Para estudiarlo, los investigadores tuvieron que generar una línea de ratones que expresan Sox4, pero menos de lo normal. En consecuencia son más pequeños, envejecen antes y no tienen cáncer aunque sí desarrollan otras enfermedades relacionadas con el envejecimiento. El paso siguiente fue crear otros ratones en los que este gen estuviera desactivado en las células madre del folículo capilar, responsables de la regeneración de la epidermis. En estos se vio que tampoco tenían cáncer. La conclusión es, por tanto, que Sox4 vincula la supresión del cáncer con el envejecimiento acelerado en ratones, modulando la activación de las células madre.
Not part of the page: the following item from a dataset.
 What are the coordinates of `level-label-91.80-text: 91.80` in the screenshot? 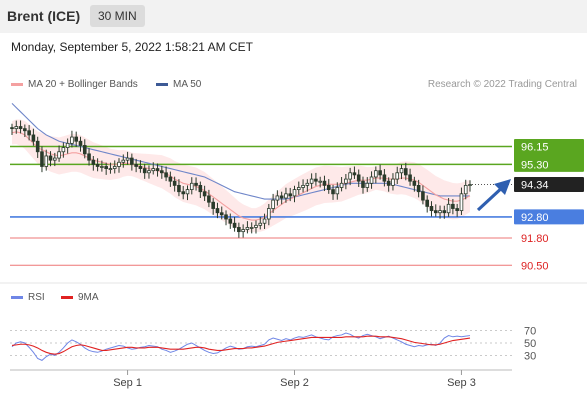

Sin embargo, aún falta por aclarar por qué estos animales tienen menos cáncer, algo que podría deberse a la menor regeneración del tejido, dada la poca activación de las células madre. “Esto implicaría que el origen del cáncer está asociado a errores en la regeneración, y si hay menos regeneración también hay menos cáncer. El lado negativo es que al haber menos respuesta de células también hay más envejecimiento. Es un equilibrio complejo que sólo entenderemos con más investigación”, subrayó María Blasco, coautora del estudio.